Melody Barnes: Obama Supporter Bill Maher's Comments 'Problematic'

(ABC News)

This morning on "This Week," former Obama domestic policy adviser Melody Barnes called Bill Maher's comments on his show Friday relating to Ann Romney "problematic" after I asked her if President Obama has a continuing problem with the comedian.

"I listened to those comments, and my grandmother's voice came in my head.  I thought about the phrase, 'Home training.'  You know, the language, the sentiment are problematic, and the campaign has - and the president has said, look, the civility is - it matters," said Barnes. "The way we talk to each other matters.  And they're going to have to, as you said, make a decision.  I saw David Axelrod in earlier situations when comments have been made by Bill Maher say, 'I'm not going on your show.  I'm backing away.  I'm distancing myself.'"
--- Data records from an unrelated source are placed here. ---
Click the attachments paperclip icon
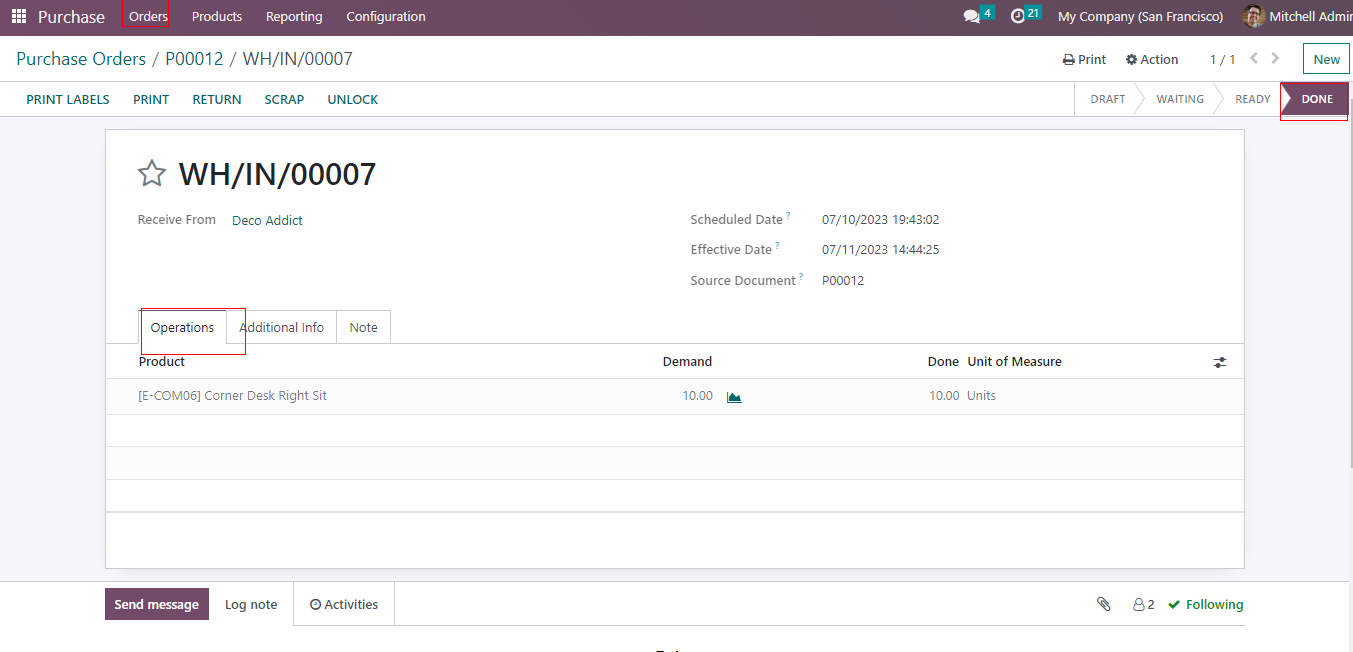This screenshot has width=1353, height=652. (x=1104, y=604)
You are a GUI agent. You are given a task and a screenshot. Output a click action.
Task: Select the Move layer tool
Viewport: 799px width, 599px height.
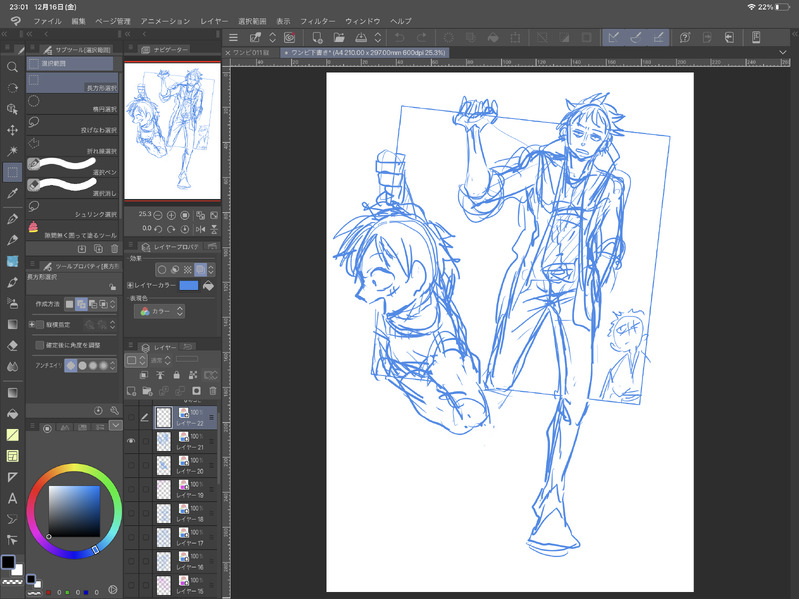tap(12, 130)
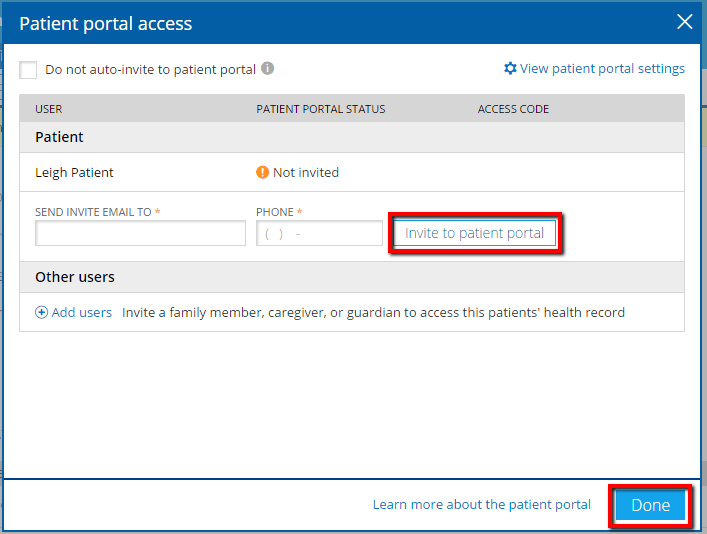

Maher, who gave a $1 million to the Super PAC aligned with President Obama, defended Hilary Rosen's comments about Ann Romney on HBO's "Real Time with Bill Maher, saying "what she (Rosen) meant to say, I think, was that Ann Romney has never gotten her a** out of the house to work."

ABC News' Cokie Roberts added that Maher's comments, like Rosen's, hurt the Democratic image.

"The fact is, is that it plays into an image of the Democrats as this out of - out of touch with regular people and - and elitist and kind of snooty," said Roberts.

For her part, The Nation's Katrina vanden Heuvel argued that the media is concentrating on the wrong issues.

"I think these discussions about Bill Maher and the Hilary Rosen, Ann Romney, much of that plays into a view that our politics are failing to deal with the massive deep-seeded problems this country has, whether it's, how do you send your kid to college or how do you not get evicted from your home?  Or why do have inequality akin to Egypt's?," said vanden Heuvel. "I think that's - people talk about the elites.  There are people in this country who are looking perhaps at us right now on this roundtable and saying, you're not connecting to my problems or my life.  Let's get with it.  Forget Bill Maher."